» What the task requires
Collect each line of the records below that contains the string "Open", and copy those lines in the order they appear.

[Begin Data entries]

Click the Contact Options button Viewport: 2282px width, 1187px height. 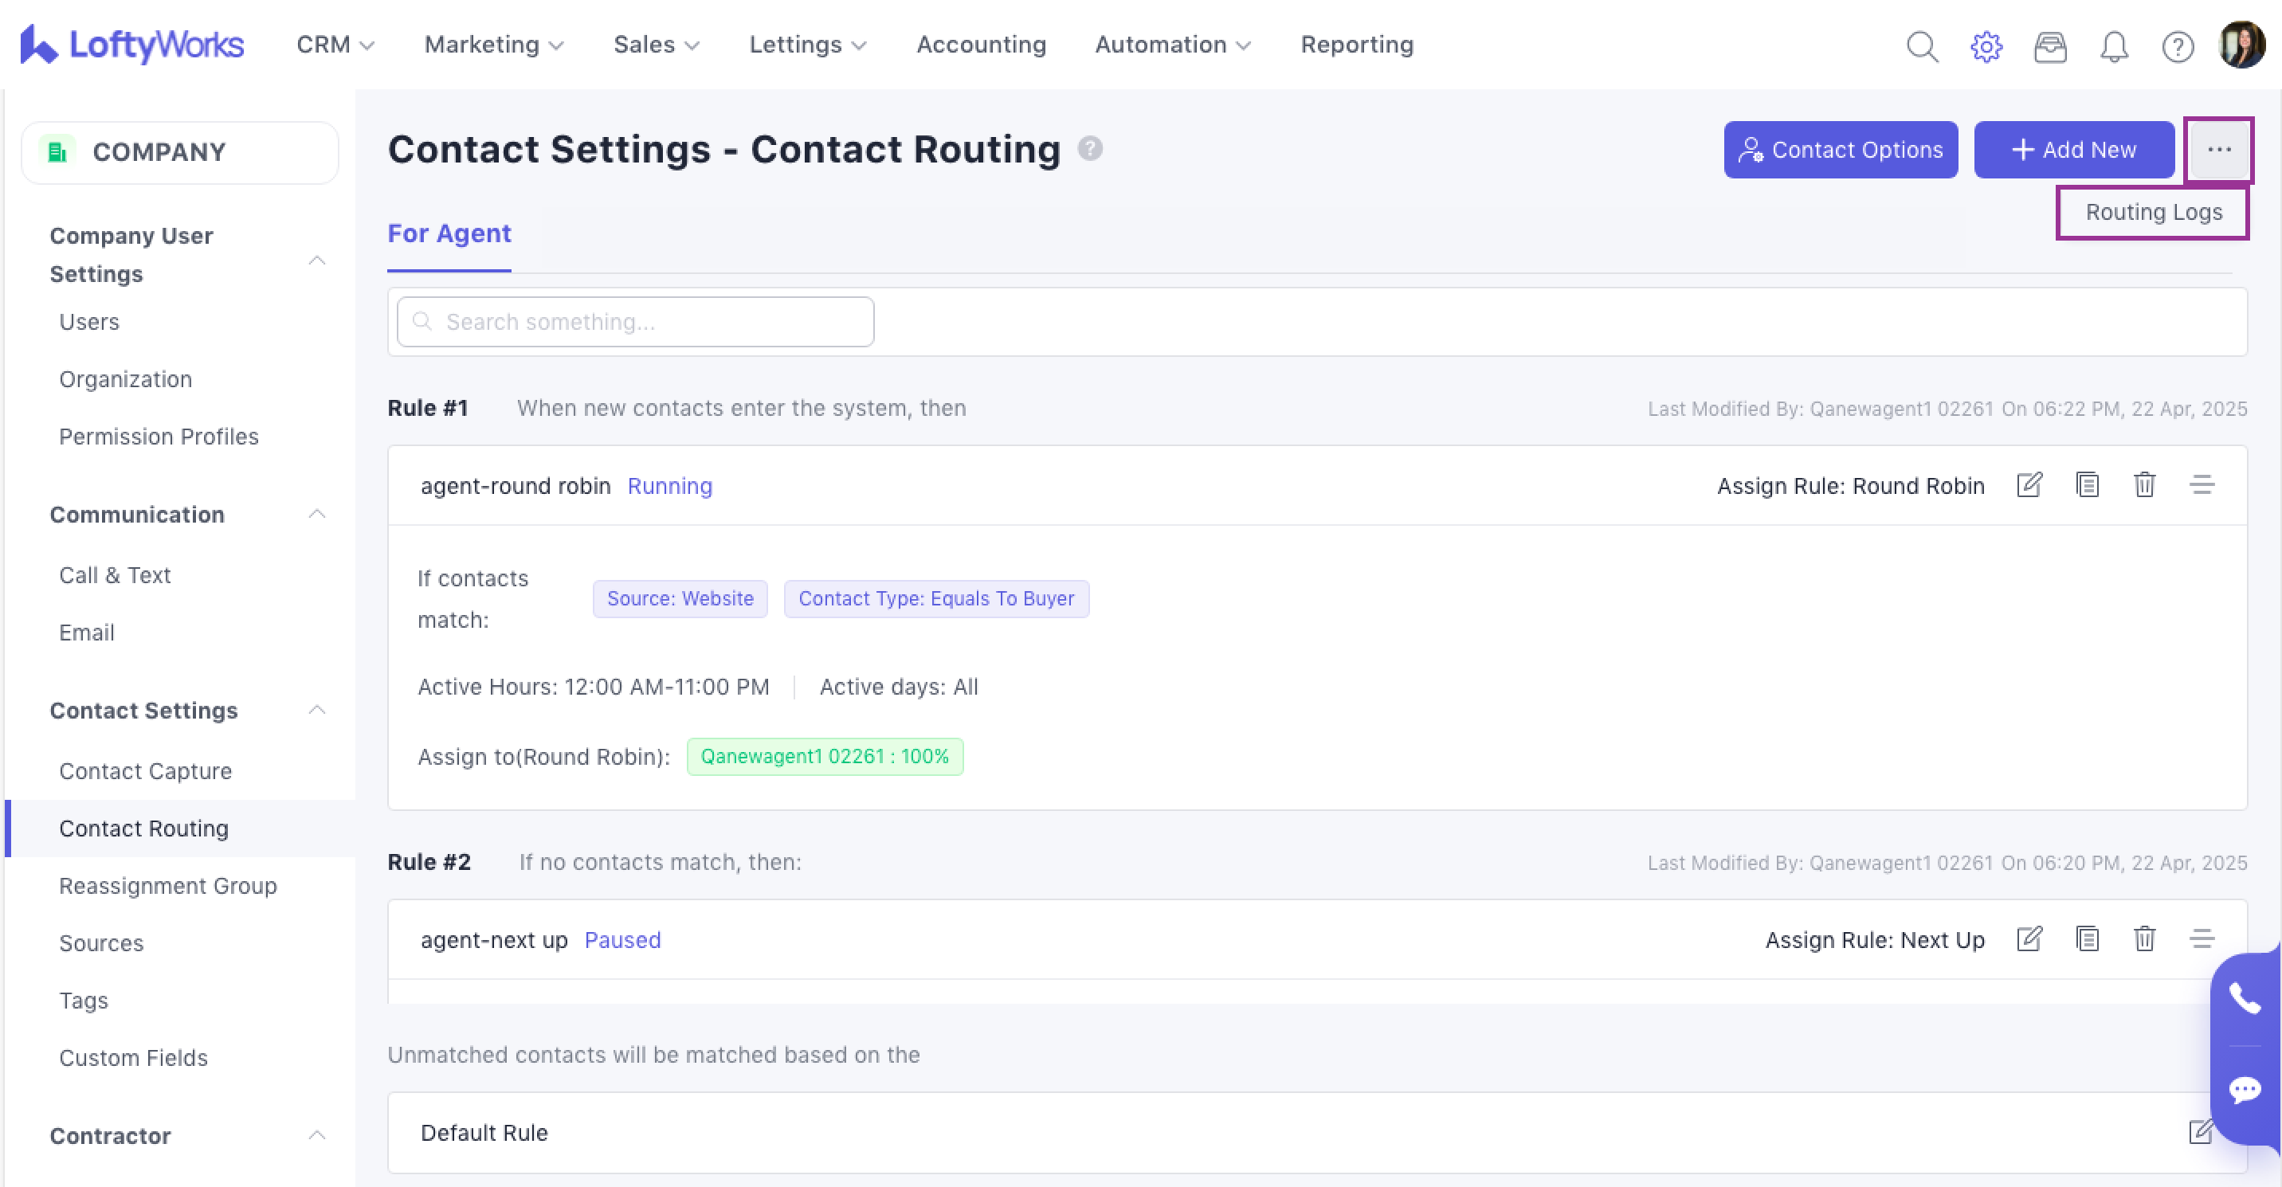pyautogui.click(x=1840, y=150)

[End Data entries]
[Begin Data entries]

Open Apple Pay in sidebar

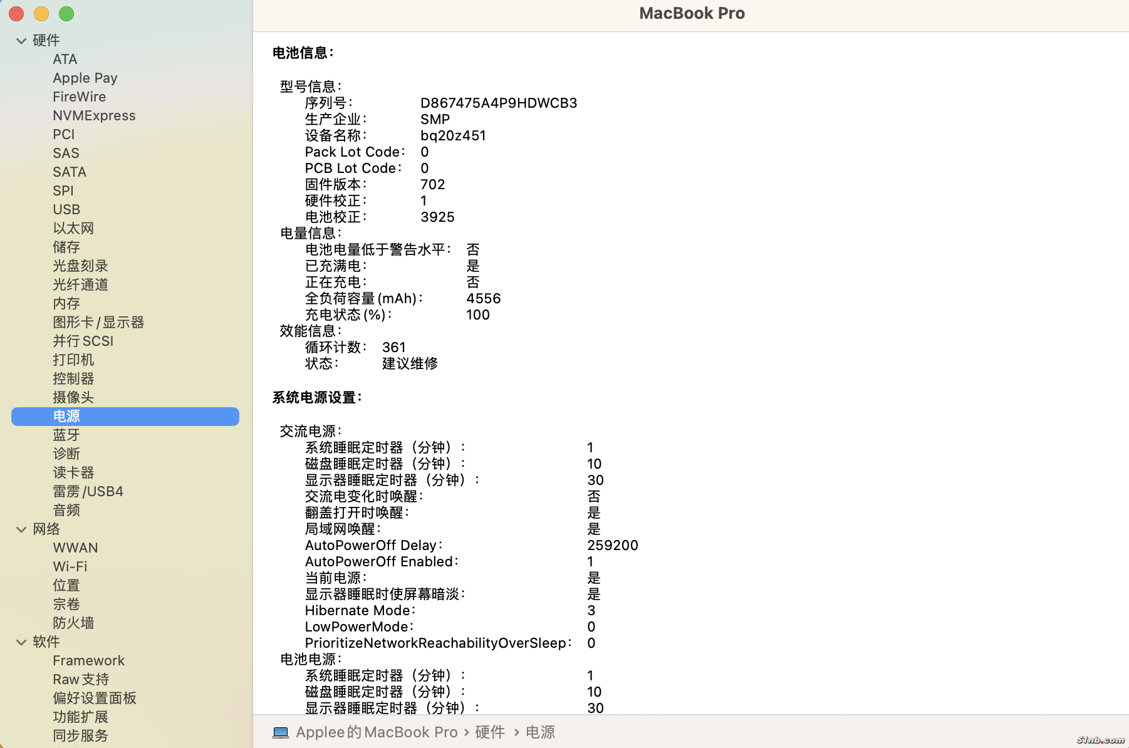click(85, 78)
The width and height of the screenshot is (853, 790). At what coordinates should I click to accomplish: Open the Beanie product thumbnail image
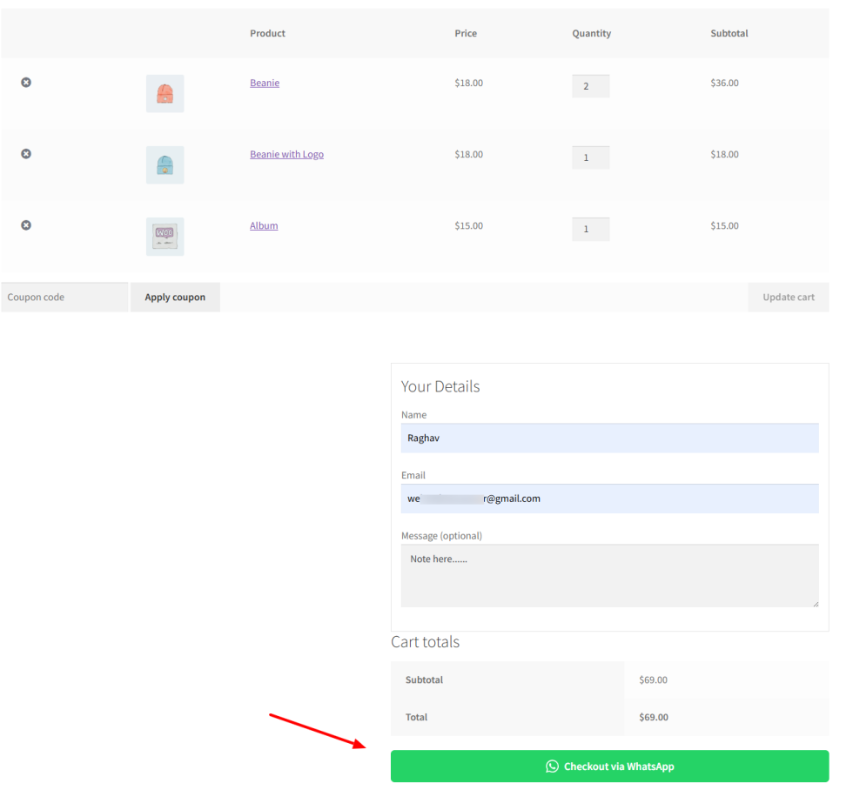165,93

[End Data entries]

» The solution
Open Apple Pay in sidebar
The width and height of the screenshot is (853, 790). At what coordinates should I click to accomplish: Open the Beanie product thumbnail image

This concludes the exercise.